Hükmün açıklanmasının geri bırakılması, sanığın cezasının belirli bir süre boyunca uygulanmaması anlamına gelir. Bu süre zarfında, sanık belirli şartlara uymak kaydıyla özgür kalabilir. Eğer sanık bu süre içinde belirlenen şartları ihlal etmezse, mahkeme tarafından verilen ceza uygulanmaz ve dosya kapatılabilir.
Bu hukuki düzenleme, hafif suçlar veya ilk kez suç işleyen kişilere yönelik bir alternatif ceza politikasını temsil eder. Hükmün açıklanmasının geri bırakılması, suçlunun topluma yeniden kazandırılması ve ceza sisteminin düzeltici etkisi üzerine bir yaklaşımını yansıtma amacını taşır.
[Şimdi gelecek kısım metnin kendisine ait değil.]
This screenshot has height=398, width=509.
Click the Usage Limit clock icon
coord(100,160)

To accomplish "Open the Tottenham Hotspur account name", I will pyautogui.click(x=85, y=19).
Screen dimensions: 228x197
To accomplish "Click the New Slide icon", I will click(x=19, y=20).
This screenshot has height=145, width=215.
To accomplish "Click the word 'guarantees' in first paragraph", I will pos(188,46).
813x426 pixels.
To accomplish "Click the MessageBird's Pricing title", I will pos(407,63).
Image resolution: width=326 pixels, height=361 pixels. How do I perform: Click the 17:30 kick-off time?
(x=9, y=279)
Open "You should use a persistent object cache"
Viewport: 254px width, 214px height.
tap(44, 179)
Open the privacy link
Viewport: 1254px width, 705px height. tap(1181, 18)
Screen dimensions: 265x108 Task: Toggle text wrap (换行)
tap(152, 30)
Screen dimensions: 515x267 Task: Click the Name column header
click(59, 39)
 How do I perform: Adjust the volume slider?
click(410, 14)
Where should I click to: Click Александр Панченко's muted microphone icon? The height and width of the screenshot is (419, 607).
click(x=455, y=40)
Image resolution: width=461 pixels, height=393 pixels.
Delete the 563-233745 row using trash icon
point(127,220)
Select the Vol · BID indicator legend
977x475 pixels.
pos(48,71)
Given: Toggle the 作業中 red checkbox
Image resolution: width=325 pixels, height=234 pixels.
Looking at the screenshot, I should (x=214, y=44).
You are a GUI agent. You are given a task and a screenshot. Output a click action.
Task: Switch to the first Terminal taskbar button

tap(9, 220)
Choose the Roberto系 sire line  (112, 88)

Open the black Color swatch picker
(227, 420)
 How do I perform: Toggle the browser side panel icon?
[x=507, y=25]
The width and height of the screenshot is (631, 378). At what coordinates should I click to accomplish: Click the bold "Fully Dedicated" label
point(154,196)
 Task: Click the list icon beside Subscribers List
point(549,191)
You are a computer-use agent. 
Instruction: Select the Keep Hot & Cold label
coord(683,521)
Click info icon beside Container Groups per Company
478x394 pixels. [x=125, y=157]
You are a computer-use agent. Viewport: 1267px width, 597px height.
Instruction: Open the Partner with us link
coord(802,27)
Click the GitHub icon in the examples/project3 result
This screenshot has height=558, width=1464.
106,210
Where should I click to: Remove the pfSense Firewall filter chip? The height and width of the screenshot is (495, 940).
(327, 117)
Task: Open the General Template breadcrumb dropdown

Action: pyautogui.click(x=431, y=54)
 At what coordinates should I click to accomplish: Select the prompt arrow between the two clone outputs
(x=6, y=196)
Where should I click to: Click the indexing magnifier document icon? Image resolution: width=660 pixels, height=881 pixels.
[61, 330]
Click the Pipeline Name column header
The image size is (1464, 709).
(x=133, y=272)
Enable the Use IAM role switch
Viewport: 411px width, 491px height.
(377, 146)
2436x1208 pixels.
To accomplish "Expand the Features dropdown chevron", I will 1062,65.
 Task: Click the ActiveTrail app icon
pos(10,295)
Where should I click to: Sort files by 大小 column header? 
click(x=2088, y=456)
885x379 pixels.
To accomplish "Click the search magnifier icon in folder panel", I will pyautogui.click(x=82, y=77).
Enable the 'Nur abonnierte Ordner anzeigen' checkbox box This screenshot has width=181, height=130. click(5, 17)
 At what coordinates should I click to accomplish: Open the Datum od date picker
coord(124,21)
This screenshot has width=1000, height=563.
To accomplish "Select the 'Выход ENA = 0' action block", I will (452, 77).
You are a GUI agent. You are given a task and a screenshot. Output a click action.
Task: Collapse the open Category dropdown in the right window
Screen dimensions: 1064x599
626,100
Hakaret suçu ile alakalı en sık sorulan sorular:
Hakaret suçu cezası kaç TL?
Türk hukukuna göre, hakaret suçunun temel halinin cezası, üç aydan iki yıla kadar hapis veya adlî para cezasıdır. Adli para cezası, 20 TL’den 100 TL’ye kadar olan miktarlar arasında bir gün karşılığı olarak belirlenir. Bu nedenle, hakaret suçunun temel halinin cezası, en az 5 gün ve en fazla 730 gün adli para cezasına denk gelmektedir. Tabi verilen cezanın yanında yargılaa giderlerini ödemek zorunda da kalacaksınız. Ayrıca verilen ceza davası sonrasında mağdur tarafınıza manevi tazminat davası açabilecek ve bu davada da manevi tazminat ve yargılama gideri ödemek zorunda kalabileceksiniz. Tüm bunlar hesaba katıldığında uygulamada hakaret suçu cezası 30.000 TL ile 50.000 TL arasını bulduğunu söyleyebiliriz.
Şahsıma hakaret davası açılırsa ne olur?
Şahsınıza hakaret davası açıldığında savcılık tarafından iddianame hazırlanır. İddianame hazırlandıktan sonra dosya mahkemeye sunulur. Hakim dosyayı inceler ve delilleri tartışmaya açar. Yapılan incelemede hakaret edildiğiniz aksi ispat olunamayacak şekilde ispat edilirse tarafınıza ceza verili.
Siyasi Partiye Hakaret Suçu Cezası Nedir ?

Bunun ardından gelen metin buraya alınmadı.